Mahahadir. Tuhan selalu beserta kita, jadi kita tidak perlu berjalan sendiri meniti liku-liku kehidupan ini. Seberapapun panjang atau pendeknya perjalanan itu, Dia hadir dan tak pernah meninggalkan atau membiarkan kita (Ibrani 13:5). Betapa pun jauhnya kita sudah berlari, kita tak akan dapat melampaui jangkauan kasih, kemurahan dan belas kasihan-Nya.

Apa yang dapat kita harapkan dari Tuhan?    
Ketika kita berpaling kepada Tuhan di tengah kesulitan kita, damai sejahtera-Nya melingkupi kita, dan kekuatan-Nya menopang dalam kelemahan kita. Karena Dia tahu kapan saat yang penting untuk pertumbuhan rohani kita, Dia akan memakai kesulitan kita untuk mengubah kita menjadi orang yang makin serupa dengan Anak-Nya. Selama proses itu kita akan mendapati bahwa Dia menepati semua yang dijanjikan-Nya.        

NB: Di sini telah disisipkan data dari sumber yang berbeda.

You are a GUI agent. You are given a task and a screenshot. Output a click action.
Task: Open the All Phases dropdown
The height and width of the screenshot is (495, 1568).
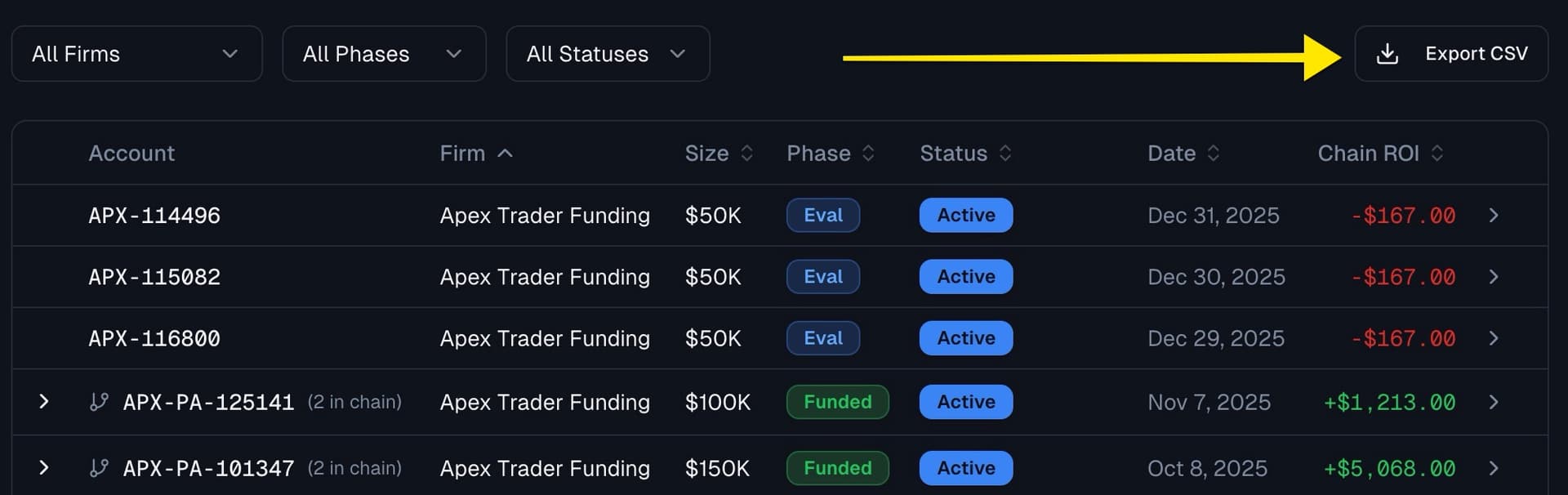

Ketika saya terluka pada musim gugur yang lalu, saya diingatkan betapa Tuhan setia ketika anak-anak-Nya menderita. Pada awalnya, karena begitu sakitnya, saya merasa sulit berkonsentrasi untuk bisa berdoa atau membaca Alkitab. Satu-satunya yang dapat saya lakukan hanyalah berbaring dan berkata, “Tuhan, aku sungguh perlu bersandar pada lengan-Mu yang kekal dan berkuasa, dan percaya bahwa Engkau akan menolongku melalui semua ini.”    

Meskipun musim penderitaan saya cukup singkat, sebagian dari Anda mungkin menanggung sengsara atau kesusahan yang cukup lama. Memang wajar jika kita ingin keadaan segera membaik. Namun, bagaimana jika Anda berkata, “Bapa, jagalah aku pada musim kehidupan ini sampai Engkau menyelesaikan rencana dan kehendak-Mu yang sempurna”? Dengan tindakan ketaatan ini, Anda akhirnya akan merasa rileks dan mengalami damai di hati, bukannya gelisah. Meskipun situasinya tidak berubah, sikap dan perasaan Anda akan berubah. Setiap kali Anda memutuskan untuk percaya bahwa Tuhan itu setia dan hidup menurut  keyakinan itu – bahkan ketika kehidupan begitu menekan – iman Anda akan bertumbuh. Anda dapat merasakan ketenangan, karena tahu Dia selalu merancangkan hal yang baik.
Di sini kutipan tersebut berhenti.